━━━ Records to process ━━━
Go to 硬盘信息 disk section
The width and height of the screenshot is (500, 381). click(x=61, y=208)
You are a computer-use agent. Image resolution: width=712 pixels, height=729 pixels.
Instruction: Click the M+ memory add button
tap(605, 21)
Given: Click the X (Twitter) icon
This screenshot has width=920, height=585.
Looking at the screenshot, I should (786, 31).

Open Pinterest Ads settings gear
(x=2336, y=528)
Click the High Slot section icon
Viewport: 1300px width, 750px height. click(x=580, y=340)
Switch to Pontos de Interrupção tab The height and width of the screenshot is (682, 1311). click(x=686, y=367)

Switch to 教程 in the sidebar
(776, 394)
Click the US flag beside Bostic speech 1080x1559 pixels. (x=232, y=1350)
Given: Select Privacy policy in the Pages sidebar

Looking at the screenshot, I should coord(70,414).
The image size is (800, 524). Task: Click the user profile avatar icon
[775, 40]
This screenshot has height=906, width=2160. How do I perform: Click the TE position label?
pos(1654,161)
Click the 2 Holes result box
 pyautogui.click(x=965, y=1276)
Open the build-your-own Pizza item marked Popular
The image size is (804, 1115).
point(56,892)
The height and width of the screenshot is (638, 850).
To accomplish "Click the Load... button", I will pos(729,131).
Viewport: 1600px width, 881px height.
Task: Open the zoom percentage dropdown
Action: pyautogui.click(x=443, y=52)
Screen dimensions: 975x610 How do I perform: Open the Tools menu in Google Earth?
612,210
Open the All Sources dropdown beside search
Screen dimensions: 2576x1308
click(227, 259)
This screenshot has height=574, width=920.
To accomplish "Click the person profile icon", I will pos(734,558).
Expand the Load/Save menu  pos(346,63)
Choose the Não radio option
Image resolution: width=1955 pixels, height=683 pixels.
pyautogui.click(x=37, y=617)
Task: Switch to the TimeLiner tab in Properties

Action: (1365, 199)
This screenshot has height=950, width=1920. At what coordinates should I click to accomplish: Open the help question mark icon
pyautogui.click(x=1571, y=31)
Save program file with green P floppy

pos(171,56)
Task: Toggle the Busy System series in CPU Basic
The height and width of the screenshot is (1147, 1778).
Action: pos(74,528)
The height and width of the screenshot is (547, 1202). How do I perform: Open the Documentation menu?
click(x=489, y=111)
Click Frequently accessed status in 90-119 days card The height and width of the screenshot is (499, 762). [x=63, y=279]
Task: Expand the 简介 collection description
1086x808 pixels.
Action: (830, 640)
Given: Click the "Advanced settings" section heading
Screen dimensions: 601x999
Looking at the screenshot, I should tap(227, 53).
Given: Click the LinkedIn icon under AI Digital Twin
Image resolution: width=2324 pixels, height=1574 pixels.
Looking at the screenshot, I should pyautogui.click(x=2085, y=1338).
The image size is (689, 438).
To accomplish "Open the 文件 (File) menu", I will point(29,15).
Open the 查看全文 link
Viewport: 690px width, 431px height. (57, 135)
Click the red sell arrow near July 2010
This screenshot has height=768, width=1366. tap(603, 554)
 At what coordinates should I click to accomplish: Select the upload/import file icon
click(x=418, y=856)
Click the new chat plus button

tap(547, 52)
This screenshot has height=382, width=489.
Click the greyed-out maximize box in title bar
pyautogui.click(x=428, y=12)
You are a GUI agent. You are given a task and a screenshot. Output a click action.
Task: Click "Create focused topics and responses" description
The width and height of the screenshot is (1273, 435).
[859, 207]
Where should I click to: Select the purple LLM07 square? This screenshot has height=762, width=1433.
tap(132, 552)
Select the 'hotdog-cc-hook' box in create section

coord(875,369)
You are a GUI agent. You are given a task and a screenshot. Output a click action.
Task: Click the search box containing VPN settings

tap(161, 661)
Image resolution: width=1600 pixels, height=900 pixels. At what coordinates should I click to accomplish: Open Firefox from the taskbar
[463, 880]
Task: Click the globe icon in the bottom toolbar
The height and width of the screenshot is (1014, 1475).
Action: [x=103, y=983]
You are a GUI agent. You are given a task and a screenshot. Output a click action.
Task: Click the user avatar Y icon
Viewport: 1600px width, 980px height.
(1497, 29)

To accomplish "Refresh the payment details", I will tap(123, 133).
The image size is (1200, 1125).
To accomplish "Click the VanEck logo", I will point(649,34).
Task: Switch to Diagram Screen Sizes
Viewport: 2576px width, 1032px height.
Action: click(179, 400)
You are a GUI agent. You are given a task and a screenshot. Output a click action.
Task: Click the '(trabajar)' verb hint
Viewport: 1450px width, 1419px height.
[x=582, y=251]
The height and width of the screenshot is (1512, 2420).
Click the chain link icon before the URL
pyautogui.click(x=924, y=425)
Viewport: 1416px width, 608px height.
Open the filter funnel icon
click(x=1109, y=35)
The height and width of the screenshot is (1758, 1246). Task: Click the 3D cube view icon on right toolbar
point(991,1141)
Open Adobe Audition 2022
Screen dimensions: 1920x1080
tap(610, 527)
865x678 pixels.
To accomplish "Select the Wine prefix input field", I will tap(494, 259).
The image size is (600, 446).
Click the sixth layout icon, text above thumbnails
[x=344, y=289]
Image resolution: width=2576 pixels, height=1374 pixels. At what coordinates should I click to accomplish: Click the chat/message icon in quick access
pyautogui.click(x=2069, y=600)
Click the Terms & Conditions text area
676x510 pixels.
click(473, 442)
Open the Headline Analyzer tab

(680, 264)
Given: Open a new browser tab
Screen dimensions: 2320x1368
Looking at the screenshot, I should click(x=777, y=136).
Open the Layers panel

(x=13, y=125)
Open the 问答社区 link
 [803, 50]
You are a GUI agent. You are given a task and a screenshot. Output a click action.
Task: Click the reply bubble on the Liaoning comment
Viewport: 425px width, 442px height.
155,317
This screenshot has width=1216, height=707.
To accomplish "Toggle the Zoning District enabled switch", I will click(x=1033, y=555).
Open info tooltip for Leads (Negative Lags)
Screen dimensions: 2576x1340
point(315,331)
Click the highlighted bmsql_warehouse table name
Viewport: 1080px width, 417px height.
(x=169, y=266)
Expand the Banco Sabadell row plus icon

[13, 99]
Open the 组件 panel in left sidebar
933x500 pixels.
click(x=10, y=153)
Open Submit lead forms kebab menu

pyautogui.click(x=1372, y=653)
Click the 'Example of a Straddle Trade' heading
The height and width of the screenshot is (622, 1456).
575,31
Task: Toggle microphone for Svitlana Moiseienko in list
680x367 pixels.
━━━
What the task requires: Recast the items above, from the very first one through the line containing "(x=2336, y=528)", as a two-column CSV headed text and answer. Give one row per item, putting each value in a single quoted field and replacing line breaks with spaces.

Answer to this exercise:
text,answer
"Go to 硬盘信息 disk section","The width and height of the screenshot is (500, 381). click(x=61, y=208)"
"You are a computer-use agent. Image resolution: width=712 pixels, height=729 pixels. Instruction: Click the M+ memory add button","tap(605, 21)"
"Given: Click the X (Twitter) icon This screenshot has width=920, height=585.","Looking at the screenshot, I should (786, 31)."
"Open Pinterest Ads settings gear","(x=2336, y=528)"